This study aimed at investigating developmental changes in 3-, 4-, and 5-year-old children’s sharing behavior and their expectations of others’ sharing. Children were administered two tasks. In the Self task, they could distribute valuable items between themselves and a friend or a disliked peer; in the Other task, they were asked to predict how another agent would distribute valuable items between himself and a friend or a disliked peer. Additionally, whether sharing was costly for the agents or not was manipulated. Three results:
- Basic prosocial orientation: Children of all age groups behaved more prosocially and expected more prosocial behavior from another protagonist when the choice bore no cost. This is kind of an obvious result in view of the existing literature. Previous studies have shown that children act prosocially from early on and distribute resources equally between others. Children also have a corresponding expectation that others will behave prosocially. Even 2-year-olds show a sensitivity for equal distributions in a looking-time task. By 3 years, children showed a general disposition to expect that someone will share with others; at this age, children possess an undifferentiated expectation that humans behave prosocially toward each other.

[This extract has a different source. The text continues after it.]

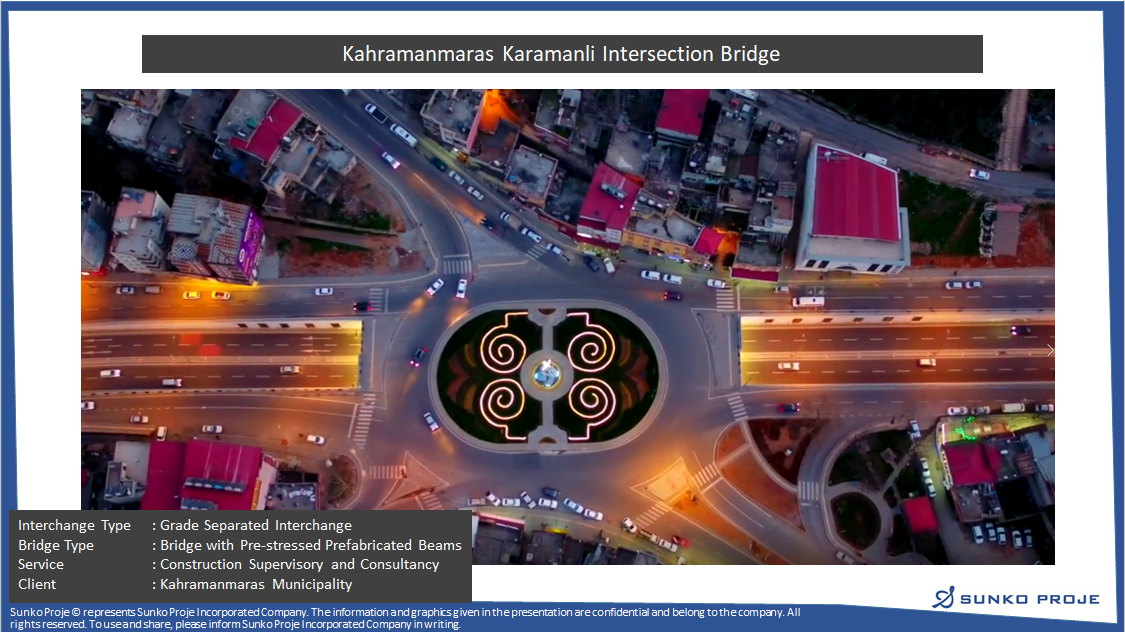This screenshot has width=1125, height=632.
Task: Click the illuminated roundabout fountain in photo
Action: [546, 374]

- Recipient-dependent sharing: However, 4- and 5-year-old children, but not 3-year-old children, differentiated between a friend and a disliked peer as potential recipients in the sharing and the sharing expectation tasks. Thus, the study found developmental changes, with 3-year-old children not differentiating between different recipients (the 3-year-old children decided to act prosocially in the majority of trials) and 4- and 5-year-old children showing a clear differentiation. The 4- and 5-year-old children expected someone to share more with a friend than with a disliked peer, indicating specific expectations of how the relationship between an agent and another person affects the probability of showing prosocial behavior. This shows that the undifferentiated expectation that people generally share with others becomes differentiated in the course of the preschool period.
- Relationship between first-person behavior and third-person expectations: The same developmental trend was found for children’s own sharing and their expectations of other people’s sharing behavior, suggesting that both show a parallel developmental progression on a group level. Moreover, at 5 years of age, but not at 3 or 4 years, sharing behavior and sharing expectations were on a personal level closely related to each other. In other terms, a within-subject relation was found between 5-year-old children’s own sharing behavior and their sharing expectations. In conclusion, the relation between sharing behavior and sharing expectations emerges strongly at 5 years of age.